Азов, стр. 103

– Капудан-паша, наш морской начальник, – сказали турки, – сам с казаками справится. Судов от пристани не велел пока трогать.

– Якши! – сказал Калаш-паша, весьма довольный.

Васильев, не подавая виду, тревожился, однако, тем, что ему не удалось еще решить дела и дать сигнал с крепости…

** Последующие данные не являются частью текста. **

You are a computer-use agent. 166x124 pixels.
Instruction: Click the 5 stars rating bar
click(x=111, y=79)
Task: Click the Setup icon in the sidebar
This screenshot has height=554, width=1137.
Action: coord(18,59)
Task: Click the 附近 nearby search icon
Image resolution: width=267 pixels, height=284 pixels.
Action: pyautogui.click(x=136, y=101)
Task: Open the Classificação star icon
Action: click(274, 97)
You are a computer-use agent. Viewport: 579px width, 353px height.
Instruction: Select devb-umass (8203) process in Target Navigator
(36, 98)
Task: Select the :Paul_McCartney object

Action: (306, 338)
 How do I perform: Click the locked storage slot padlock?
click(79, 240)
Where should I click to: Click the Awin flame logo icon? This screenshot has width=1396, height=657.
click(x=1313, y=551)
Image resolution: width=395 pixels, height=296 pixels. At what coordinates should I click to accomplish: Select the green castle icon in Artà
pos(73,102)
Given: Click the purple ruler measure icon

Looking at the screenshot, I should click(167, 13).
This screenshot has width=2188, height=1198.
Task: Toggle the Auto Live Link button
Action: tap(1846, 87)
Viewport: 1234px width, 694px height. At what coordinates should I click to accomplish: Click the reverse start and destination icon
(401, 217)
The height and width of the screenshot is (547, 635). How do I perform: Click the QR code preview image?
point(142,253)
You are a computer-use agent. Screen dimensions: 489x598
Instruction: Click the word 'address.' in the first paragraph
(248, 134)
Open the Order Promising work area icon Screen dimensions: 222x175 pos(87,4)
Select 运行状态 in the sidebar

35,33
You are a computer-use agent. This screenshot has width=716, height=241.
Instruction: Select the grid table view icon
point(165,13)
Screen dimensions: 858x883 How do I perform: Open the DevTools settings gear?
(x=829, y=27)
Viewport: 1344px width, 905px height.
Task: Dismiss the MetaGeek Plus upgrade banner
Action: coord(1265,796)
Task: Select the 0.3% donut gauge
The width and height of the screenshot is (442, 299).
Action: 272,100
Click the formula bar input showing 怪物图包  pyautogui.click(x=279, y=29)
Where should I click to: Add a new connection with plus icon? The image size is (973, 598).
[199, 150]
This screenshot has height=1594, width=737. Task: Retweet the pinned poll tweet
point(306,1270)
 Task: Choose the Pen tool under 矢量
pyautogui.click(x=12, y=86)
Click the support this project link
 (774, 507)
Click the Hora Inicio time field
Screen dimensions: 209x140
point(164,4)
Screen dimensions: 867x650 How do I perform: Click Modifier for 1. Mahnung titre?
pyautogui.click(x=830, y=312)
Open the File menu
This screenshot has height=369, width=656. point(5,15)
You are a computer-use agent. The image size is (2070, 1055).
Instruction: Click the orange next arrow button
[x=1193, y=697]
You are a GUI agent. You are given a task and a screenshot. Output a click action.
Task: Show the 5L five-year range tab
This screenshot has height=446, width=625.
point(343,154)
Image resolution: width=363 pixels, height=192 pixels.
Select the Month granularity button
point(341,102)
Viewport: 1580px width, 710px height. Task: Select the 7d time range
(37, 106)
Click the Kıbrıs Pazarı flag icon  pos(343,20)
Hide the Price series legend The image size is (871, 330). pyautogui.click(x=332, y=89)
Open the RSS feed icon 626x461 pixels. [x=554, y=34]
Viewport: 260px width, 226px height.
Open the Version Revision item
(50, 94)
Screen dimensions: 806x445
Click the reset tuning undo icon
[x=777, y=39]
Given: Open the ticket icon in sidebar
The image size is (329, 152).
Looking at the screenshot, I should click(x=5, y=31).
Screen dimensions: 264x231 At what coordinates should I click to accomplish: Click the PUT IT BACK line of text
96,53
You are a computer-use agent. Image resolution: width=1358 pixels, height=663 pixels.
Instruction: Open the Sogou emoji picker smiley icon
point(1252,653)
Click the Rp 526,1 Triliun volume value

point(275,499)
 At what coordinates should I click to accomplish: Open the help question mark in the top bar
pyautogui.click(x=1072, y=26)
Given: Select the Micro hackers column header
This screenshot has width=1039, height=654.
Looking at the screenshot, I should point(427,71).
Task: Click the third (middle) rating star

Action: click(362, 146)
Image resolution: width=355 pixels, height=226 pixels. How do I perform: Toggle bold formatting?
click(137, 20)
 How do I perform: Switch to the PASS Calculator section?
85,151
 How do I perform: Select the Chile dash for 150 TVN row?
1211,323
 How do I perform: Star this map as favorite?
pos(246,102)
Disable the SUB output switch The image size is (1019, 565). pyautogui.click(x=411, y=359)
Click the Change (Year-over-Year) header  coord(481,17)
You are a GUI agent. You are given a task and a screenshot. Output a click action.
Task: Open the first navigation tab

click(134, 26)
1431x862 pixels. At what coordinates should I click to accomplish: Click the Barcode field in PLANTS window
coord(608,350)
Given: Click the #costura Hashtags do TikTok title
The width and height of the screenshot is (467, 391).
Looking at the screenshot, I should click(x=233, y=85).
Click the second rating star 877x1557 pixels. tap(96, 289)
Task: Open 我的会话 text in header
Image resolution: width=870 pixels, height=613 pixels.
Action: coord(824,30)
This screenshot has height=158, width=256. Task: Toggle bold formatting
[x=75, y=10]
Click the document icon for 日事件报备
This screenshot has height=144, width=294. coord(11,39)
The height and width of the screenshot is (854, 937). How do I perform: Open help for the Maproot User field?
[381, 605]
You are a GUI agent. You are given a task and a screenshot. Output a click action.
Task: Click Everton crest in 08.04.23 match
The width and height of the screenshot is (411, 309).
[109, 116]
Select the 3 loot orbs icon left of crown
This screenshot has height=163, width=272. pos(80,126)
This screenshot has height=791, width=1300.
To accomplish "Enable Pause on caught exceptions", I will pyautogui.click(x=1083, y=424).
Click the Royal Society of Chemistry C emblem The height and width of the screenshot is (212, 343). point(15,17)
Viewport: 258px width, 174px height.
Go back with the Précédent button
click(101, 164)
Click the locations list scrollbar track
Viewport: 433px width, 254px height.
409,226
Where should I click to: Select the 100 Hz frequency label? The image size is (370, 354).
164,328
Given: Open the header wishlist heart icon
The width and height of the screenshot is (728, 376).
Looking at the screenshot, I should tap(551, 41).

С левой стороны в лощину спустилось «татарское» войско со знаменами. Это пришел Иван Косой. Левее, в татарских вывернутых шубах и со знаменами, на которых болтались конские хвосты, остановилось войско Осипа Петрова. Еще левее показался верблюжий полк Гайши. К Ташканской стене близко подошло войско с ханской кибиткой Татаринова.

– Синопский паша, кажется, пришел! – обрадовался Калаш-паша. – Джан-бек Гирей пришел!

К новым войскам посланы были турки, чтобы узнать, чьи отряды и военачальники пришли под крепость. Вернувшись, они сказали:

– К войску не допустили близко. А прибыли синопский паша, крымский хан Джан-бек Гирей. Пришли по повелению султана охранять крепость.

Калаш-паша просил военачальников прибыть в крепость, чтоб подкрепиться с дороги. Военачальники ответили:

– Войско оставить нельзя, надо строго стоять под крепостью, чтоб донским и запорожским казакам к крепости не подойти.

Калаш-паша, потирая руки, сказал весело:

– Очень хорошо! Куда им теперь подойти!

И Наум Васильев сказал радостно:

– Куда им, ворам-разбойникам!

Калаш-паша совсем ободрился и предложил Науму пойти вниз осмотреть астраханские товары.

Они сошли со стены и направились к гостиному двору. Идя по городу, они видели в каменных казематах много пленных казаков, грузин, персов, греков и других. Турецкого войска в городе, по подсчету Васильева, было ты­сяч десять.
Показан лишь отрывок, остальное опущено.